A lo largo de la calle salen al paso personajes de bronce: Arthur Rubinstein, tocando el piano delante de su casa natal; el poeta judío Julian Tuwin sentado ante la suya (ambos tienen sendos espacios en el Museo de la Ciudad). En una esquina sigue el hotel Savoy, que dio título y contenido a la novela de Joseph Roth sobre el ambiente de entreguerras (cerrado de momento; prueba de cómo cambian los tiempos es el sofisticado hotel PURO, justo enfrente de Manufaktura). No queda lejos la conocida como Fábrica Blanca (Biala Fabryka) que perteneció a Ludwik Geyer, convertida en Museo Textil y activo motor cultural y musical.

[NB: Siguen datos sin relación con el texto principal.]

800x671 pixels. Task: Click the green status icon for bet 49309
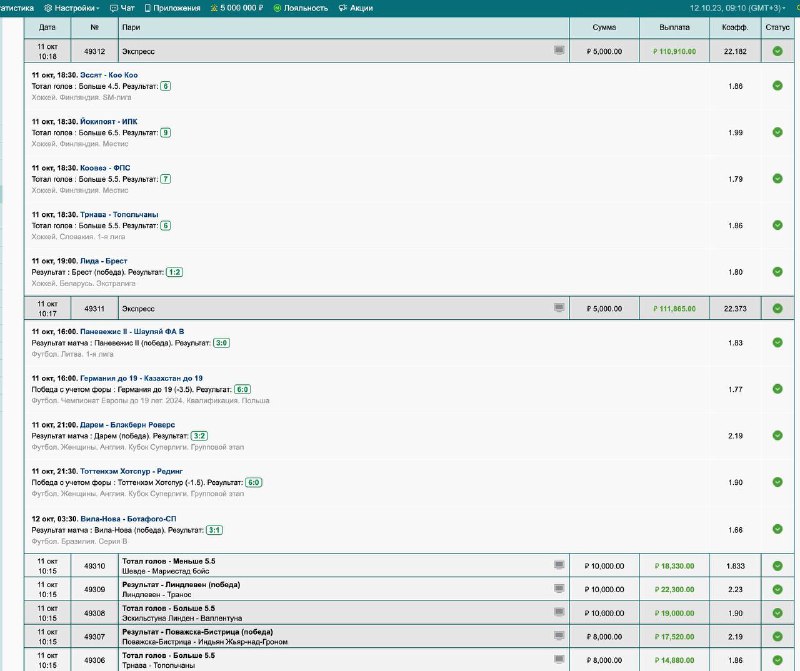point(777,589)
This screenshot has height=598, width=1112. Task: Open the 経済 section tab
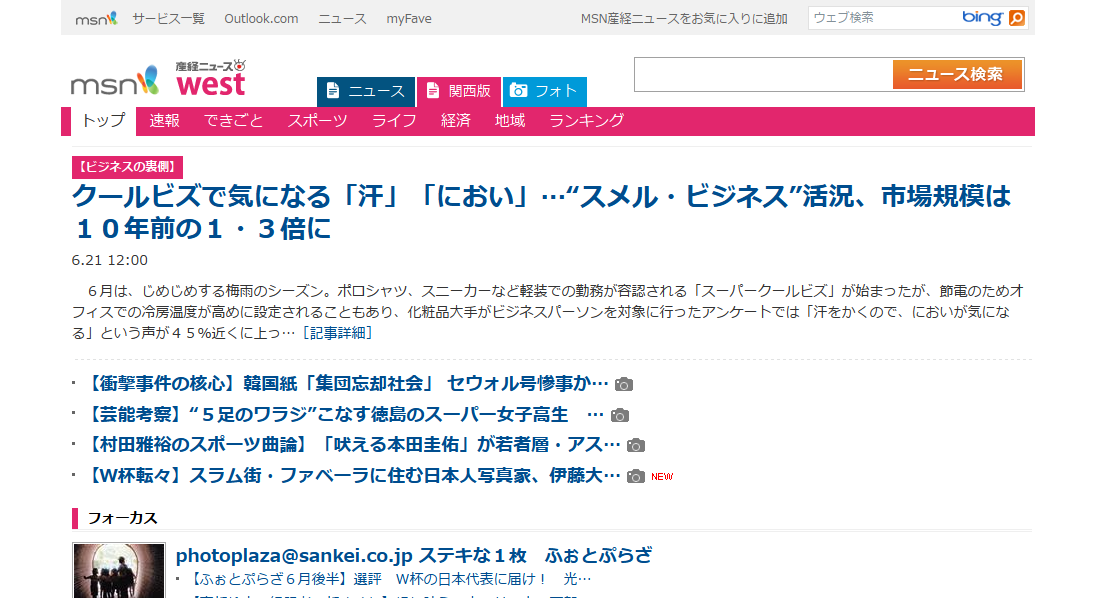(x=457, y=121)
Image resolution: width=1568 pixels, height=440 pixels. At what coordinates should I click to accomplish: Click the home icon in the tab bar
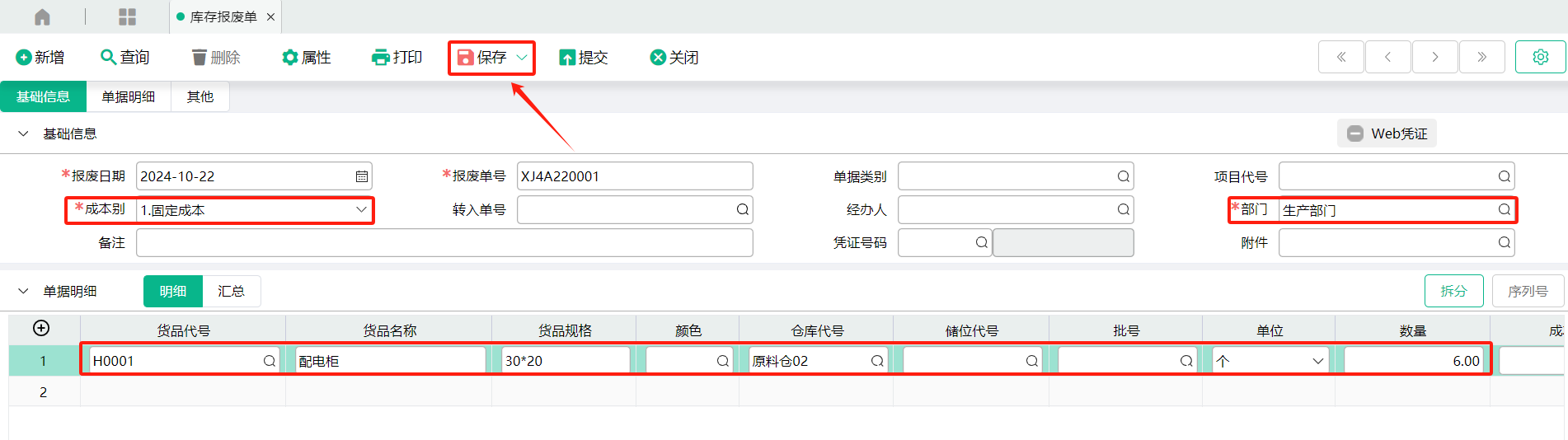42,16
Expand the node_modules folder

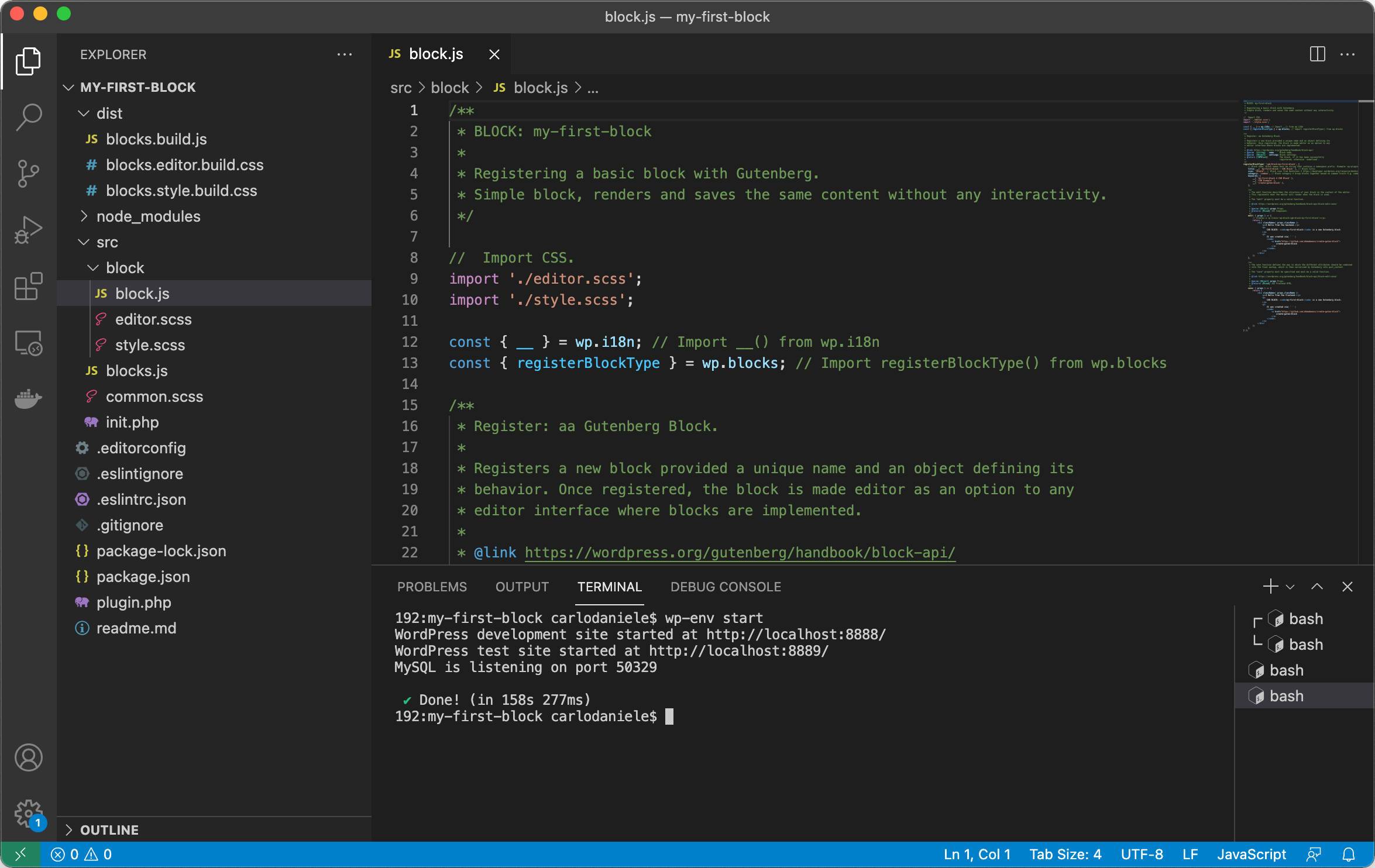(147, 216)
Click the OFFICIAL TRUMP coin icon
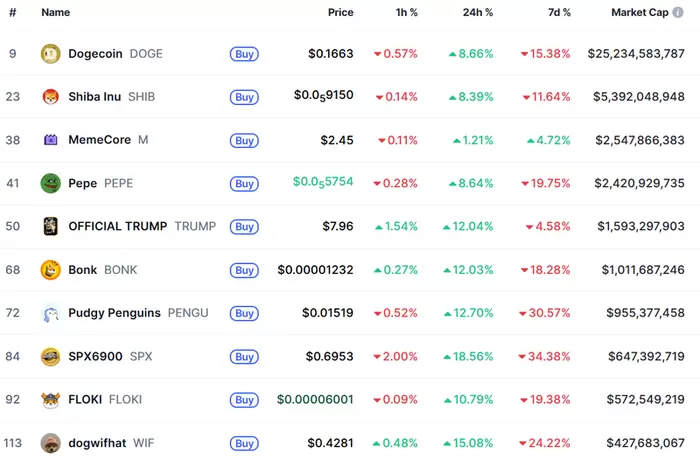Viewport: 700px width, 460px height. (50, 226)
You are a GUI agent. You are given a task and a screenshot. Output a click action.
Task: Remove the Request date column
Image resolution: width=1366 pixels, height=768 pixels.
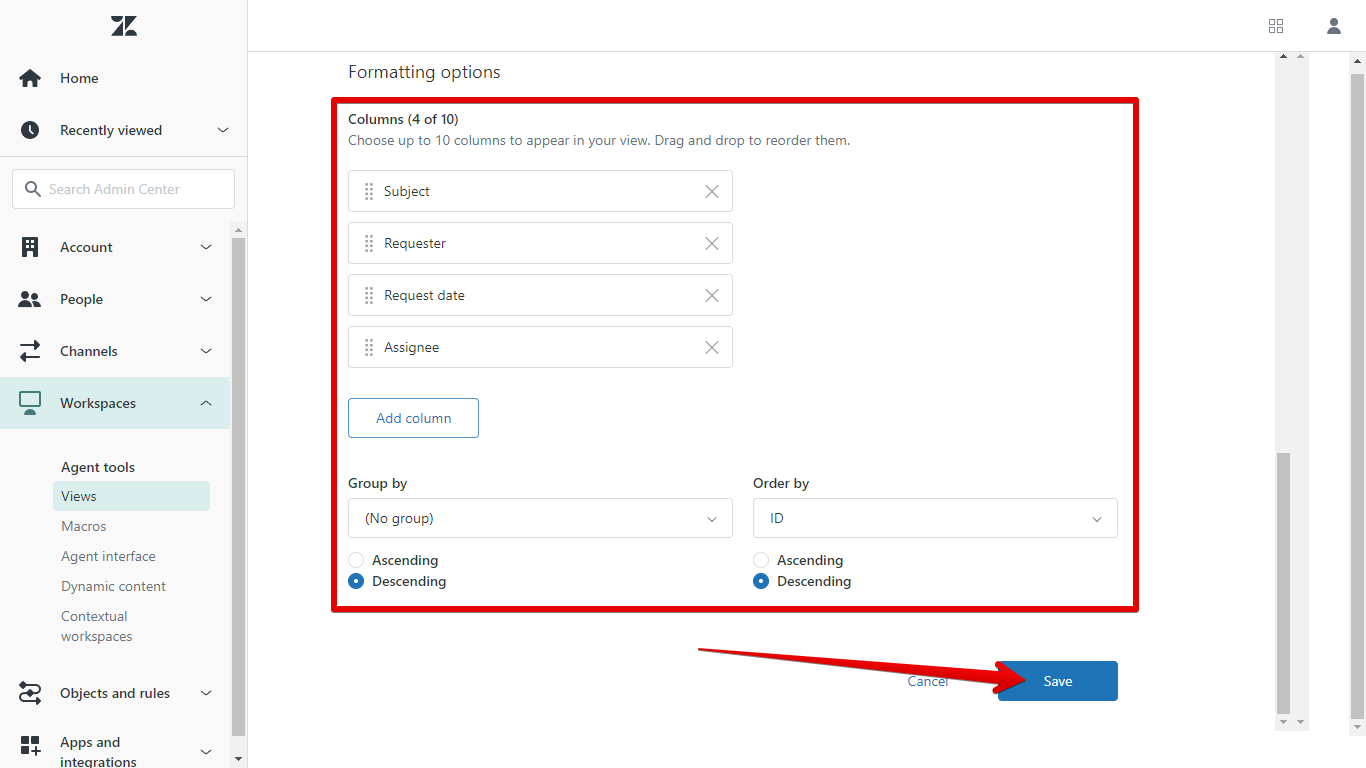click(x=712, y=295)
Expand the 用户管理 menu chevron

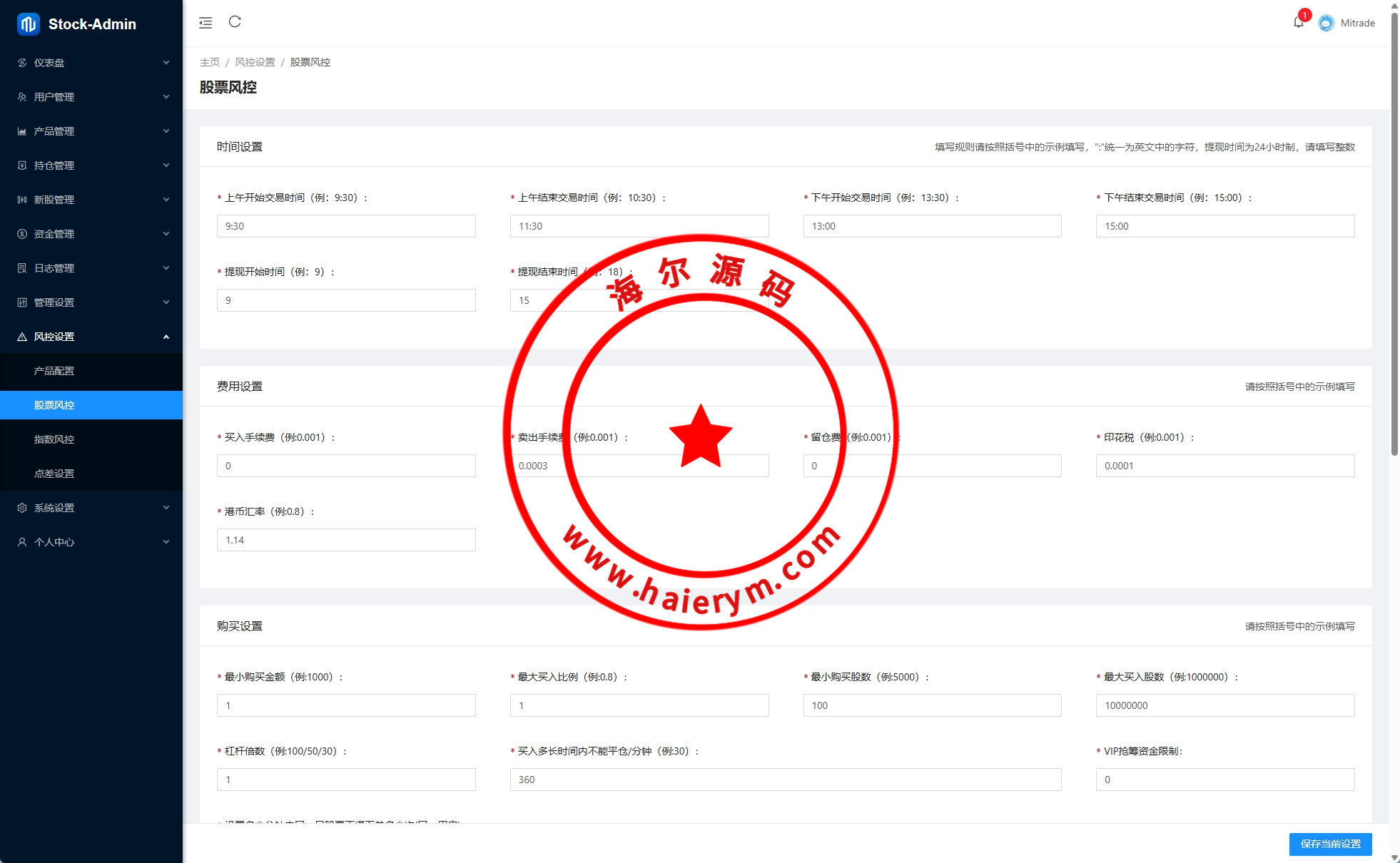click(166, 97)
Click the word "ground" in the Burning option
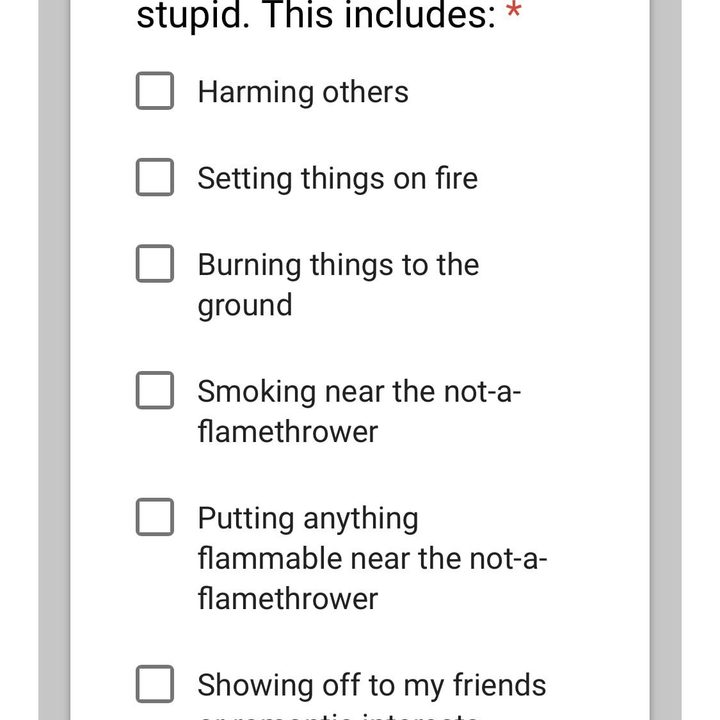Image resolution: width=720 pixels, height=720 pixels. [x=245, y=305]
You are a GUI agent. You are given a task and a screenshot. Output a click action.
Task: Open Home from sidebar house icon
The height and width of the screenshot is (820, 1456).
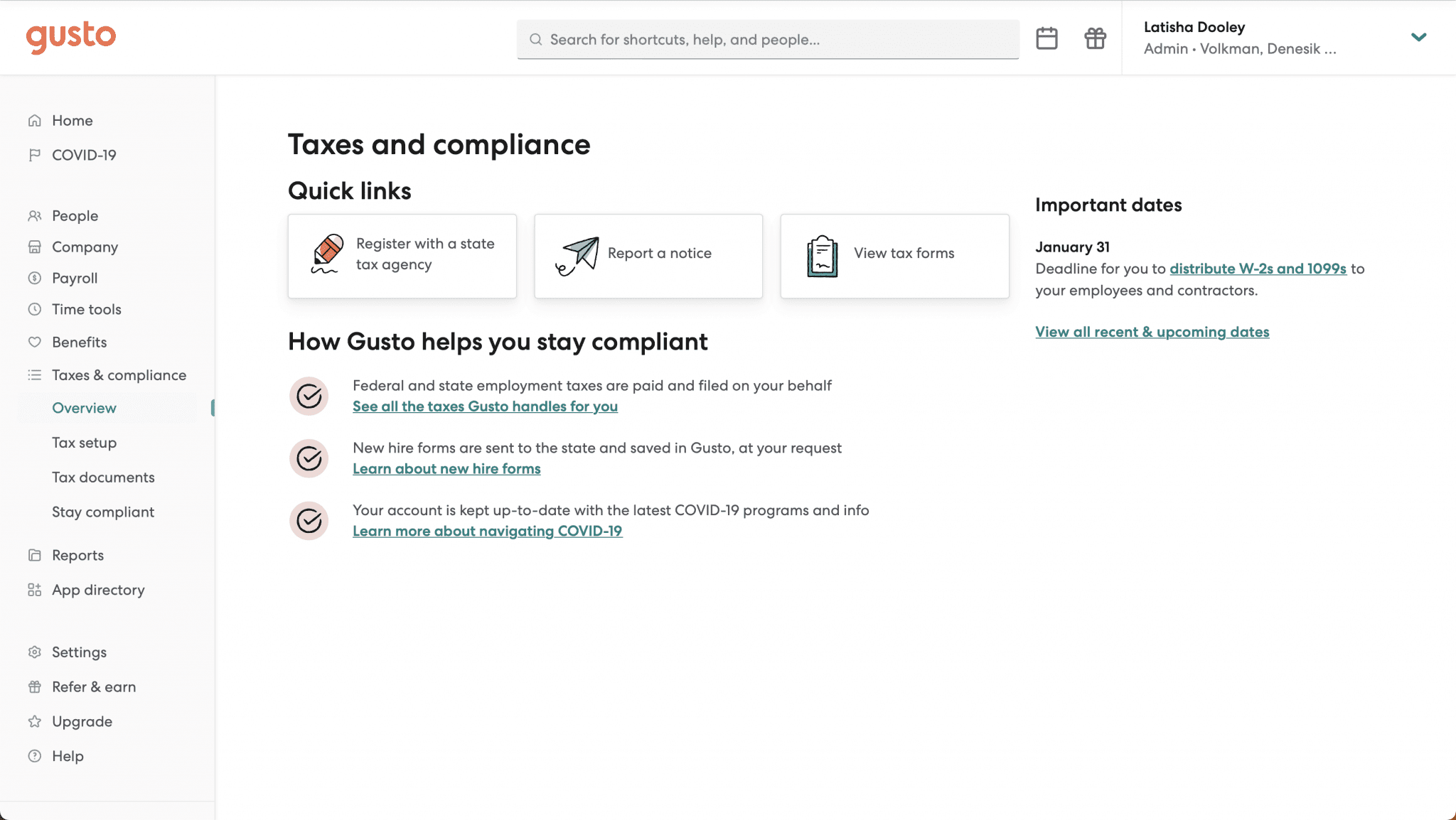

Otro centro de gravedad de Lodz es ahora el que acaba de surgir en torno a la antigua estación de tren, Fabryczna, rehecha con atrevidas líneas, y la contigua central térmica convertida en EC1, un recinto industrial que reúne un museo de Ciencia y Tecnología, un planetario, salas de exposiciones… suficientes edificios y cachivaches como para echar el día, y más si se va con críos. Y, con todo lo dicho, no está todo dicho. Lodz sigue siendo para el viajero inquieto una tierra prometida.